Fig. 5.
Bupivacaine phenocopies PFKM loss to potentiate the effect of bevacizumab. (A) Pathway enrichment analysis using overlapping up- and downregulated genes in GBM cells with silenced PFKM and treated with bupivacaine (BUPI) (log2fc ≥ 2 and adjusted P ≤ .05) de-regulated mitosis and cell division among the top 10 scoring hits. (B) GBM cells show higher sensitivity to bupivacaine compared to normal human astrocytes (NHA). GI50 was assessed at 72-hour post-treatment. (C) Bupivacaine treatment (24 hours) of GBM cells decreases PFKM and KIF11 protein expression.

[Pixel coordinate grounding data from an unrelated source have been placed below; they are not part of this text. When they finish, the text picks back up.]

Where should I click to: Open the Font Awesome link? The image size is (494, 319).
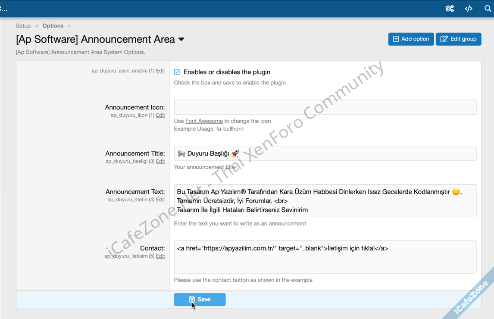click(204, 121)
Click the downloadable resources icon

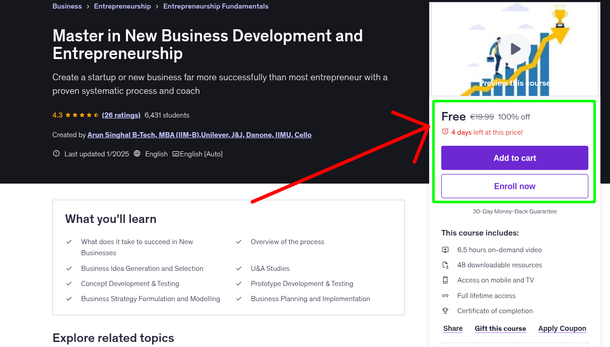(445, 265)
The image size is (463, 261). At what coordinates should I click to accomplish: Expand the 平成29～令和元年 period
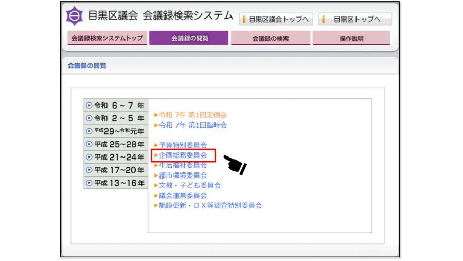pyautogui.click(x=116, y=131)
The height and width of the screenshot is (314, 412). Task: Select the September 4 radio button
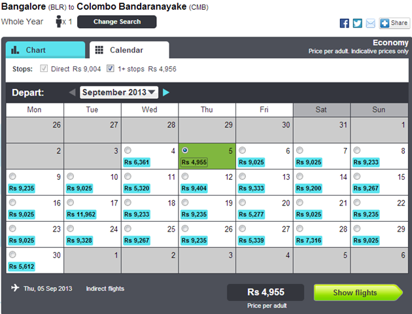[x=127, y=150]
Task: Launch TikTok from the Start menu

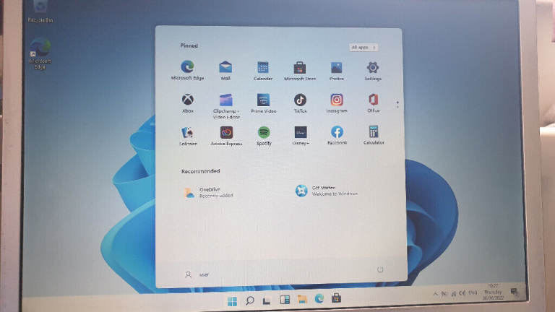Action: [x=300, y=100]
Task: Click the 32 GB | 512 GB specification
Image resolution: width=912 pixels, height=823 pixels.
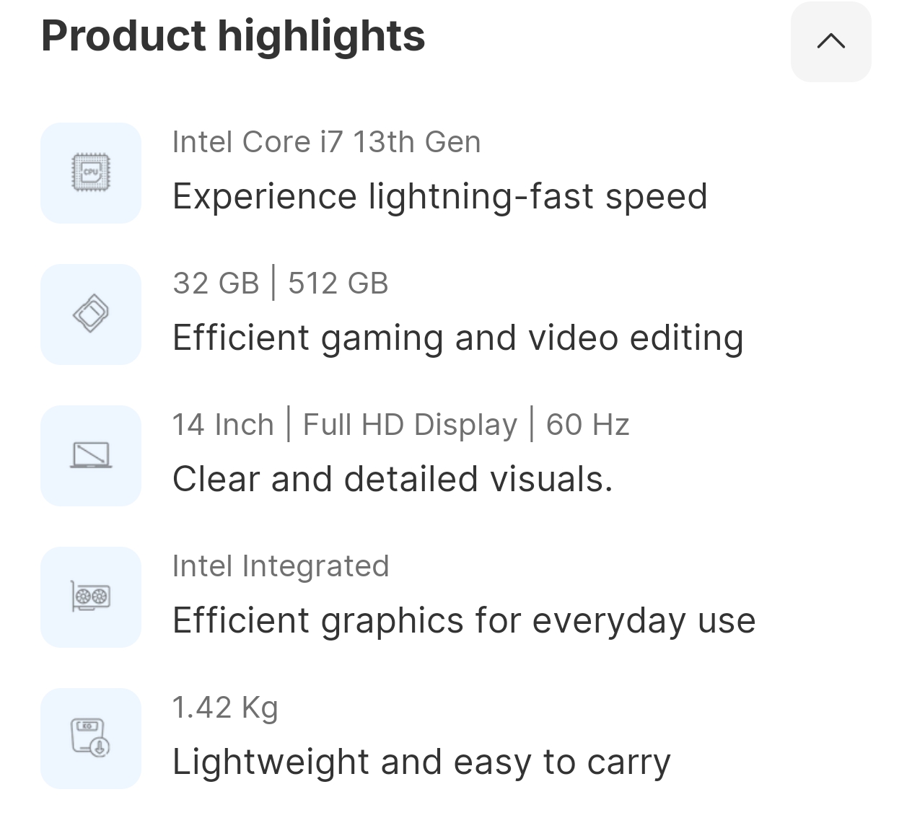Action: 281,283
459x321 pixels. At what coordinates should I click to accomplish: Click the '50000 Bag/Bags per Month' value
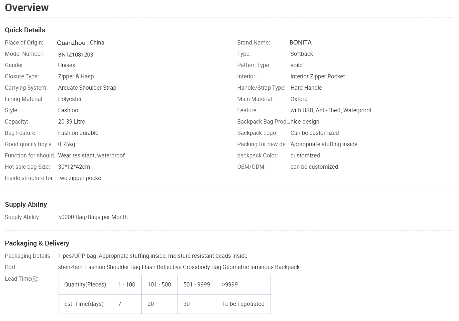pyautogui.click(x=93, y=217)
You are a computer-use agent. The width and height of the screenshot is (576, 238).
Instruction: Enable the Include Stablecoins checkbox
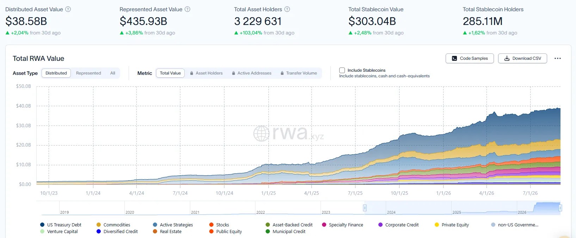point(342,70)
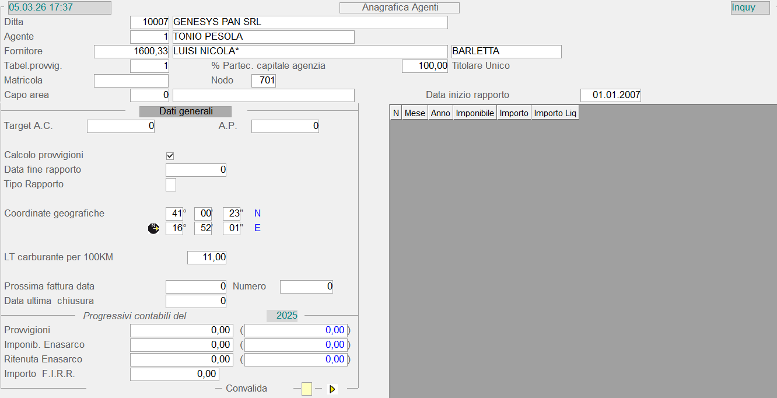Select the Importo Liq column header
This screenshot has height=398, width=777.
coord(555,113)
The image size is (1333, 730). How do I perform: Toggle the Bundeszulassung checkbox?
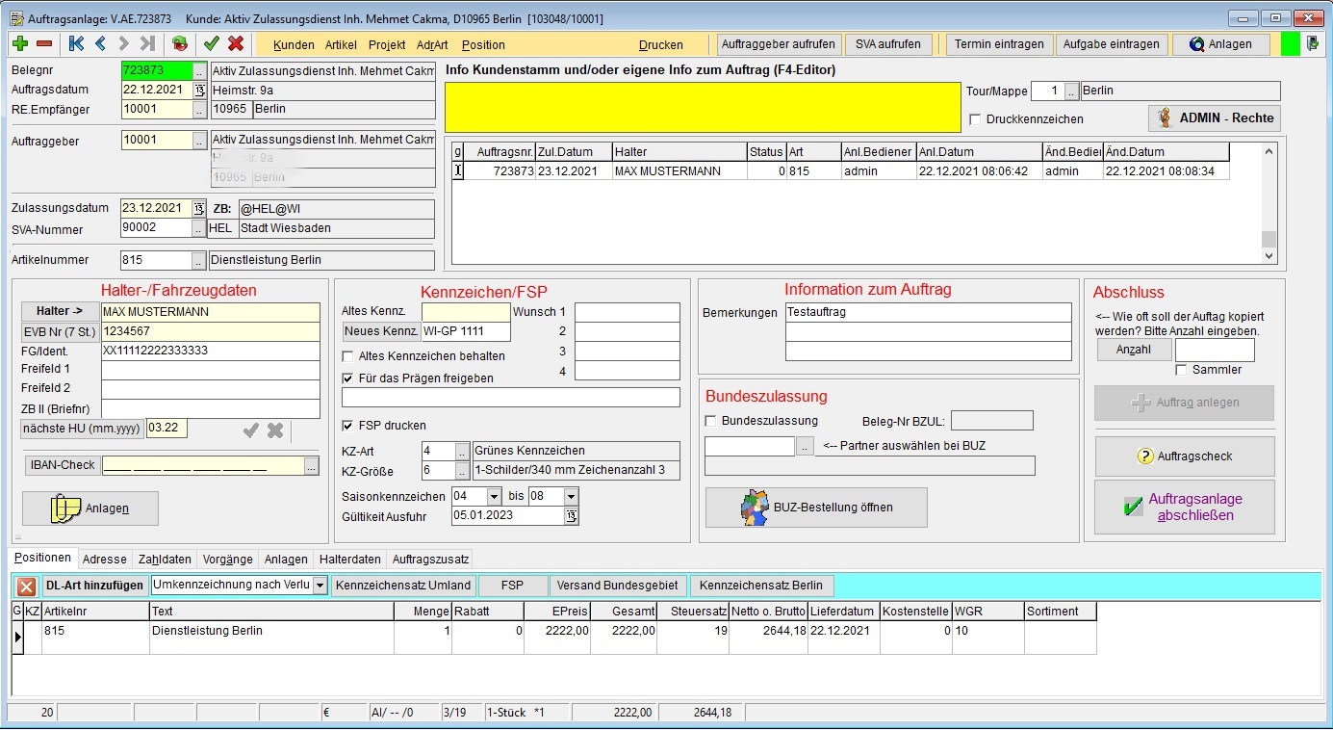coord(711,421)
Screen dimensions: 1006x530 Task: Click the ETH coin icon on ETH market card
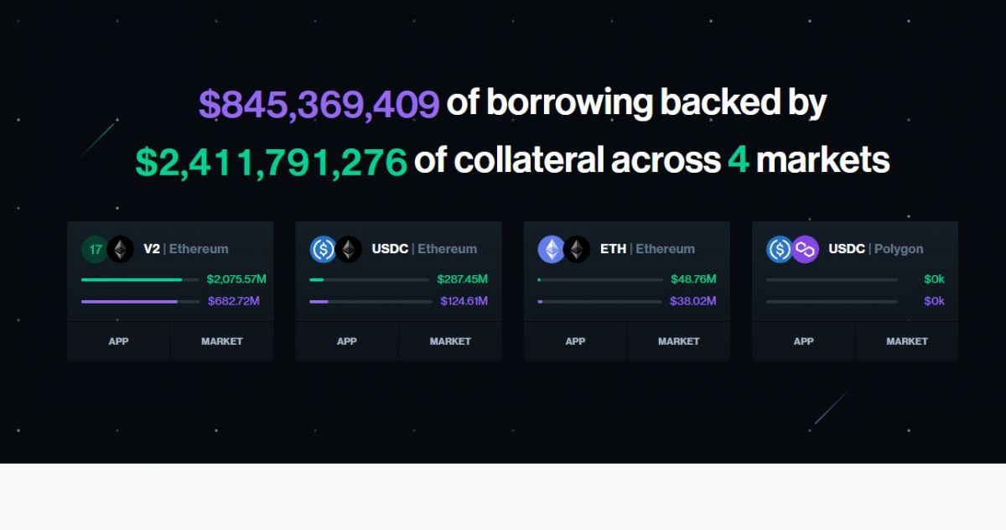pyautogui.click(x=552, y=249)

Loading control: GAPDH. (D) Bupivacaine treatment (24 hours) impairs GBM cell invasion. Quantification was performed by normalizing to 0 hours. Scale bar = 100 µm. (E) Bupivacaine treatment of GBM cells lowers mitotic index (% of pH3-positive cells). Nuclei were counterstained with DAPI. (F) Bupivacaine treatment (24 hours) of GBM cells impairs IR-induced DDR activation (PATM and PNBS1) Loading control: TUB. (G) Comet assay shows increased DSB formation in GBM cells treated with bupivacaine for 24 hours (~200 tails per condition was measured). (H) Bupivacaine treatment (24 hours) of GBM cells increases micronuclei (MN) formation. MN quantification was based on ~1000 cell count and presented as a number of identified MN per 100 cells. (I) FACS-based quantification of Annexin V-positive cells (%) shows higher apoptotic rate in GBM cells treated with bupivacaine for 24 hours.
Significance is determined by t test (B, D, E, G–I), and data are shown as mean ± SEM (*P < .05, **P < .01, ***P < .001).